Homelessness in Texas Public Schools is a Suburban and Rural Problem, Too

Gage Kemp was 16 when he and his father were evicted from their home in Allen, a suburb of Dallas, and had to move into a motel. Kemp’s father, who struggled with alcoholism, urged him to drop out of high school and get a job to help pay the bills. Kemp was one of more than 100,000 homeless students attending Texas public schools, and therefore was eligible for assistance in getting transportation to and from class, buying supplies and clothes, and other services.

But Kemp didn’t know help was available, and no one at Allen High School told him. Eventually he dropped out. “If you watch the gradual course of my grades from elementary to high school, I was a straight-A kid and then it was Bs, and then to Cs,” said Kemp, now 23. “Learning about history didn’t matter to me. I was learning how to survive at home.”

There are approximately 113,000 homeless students in Texas public schools, according to a joint report released this month by advocacy groups Texas Appleseed and Texas Network for Youth Services. Many of those students live in urban areas, but some, like Kemp, live in suburbia and still more are in smaller towns across the state.
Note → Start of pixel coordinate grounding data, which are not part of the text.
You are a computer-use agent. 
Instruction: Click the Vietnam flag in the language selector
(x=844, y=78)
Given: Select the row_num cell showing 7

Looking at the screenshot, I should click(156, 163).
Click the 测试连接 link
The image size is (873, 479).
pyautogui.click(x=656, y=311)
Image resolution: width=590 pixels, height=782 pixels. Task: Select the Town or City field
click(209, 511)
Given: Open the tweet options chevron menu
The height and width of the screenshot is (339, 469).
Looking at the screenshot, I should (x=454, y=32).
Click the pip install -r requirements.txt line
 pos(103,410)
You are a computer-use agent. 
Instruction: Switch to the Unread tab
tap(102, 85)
The report identifies a number of factors — including insufficient housing and “woefully inadequate” funding for homeless intervention at schools — as contributing to the problem. The findings also challenge the popular notion that student homelessness is a purely urban phenomenon. Though the highest number of homeless students were counted in Houston, San Antonio and Dallas, schools in the Abilene, Corpus Christi, Amarillo, Victoria and Midland regions reported some of the highest rates of homeless students.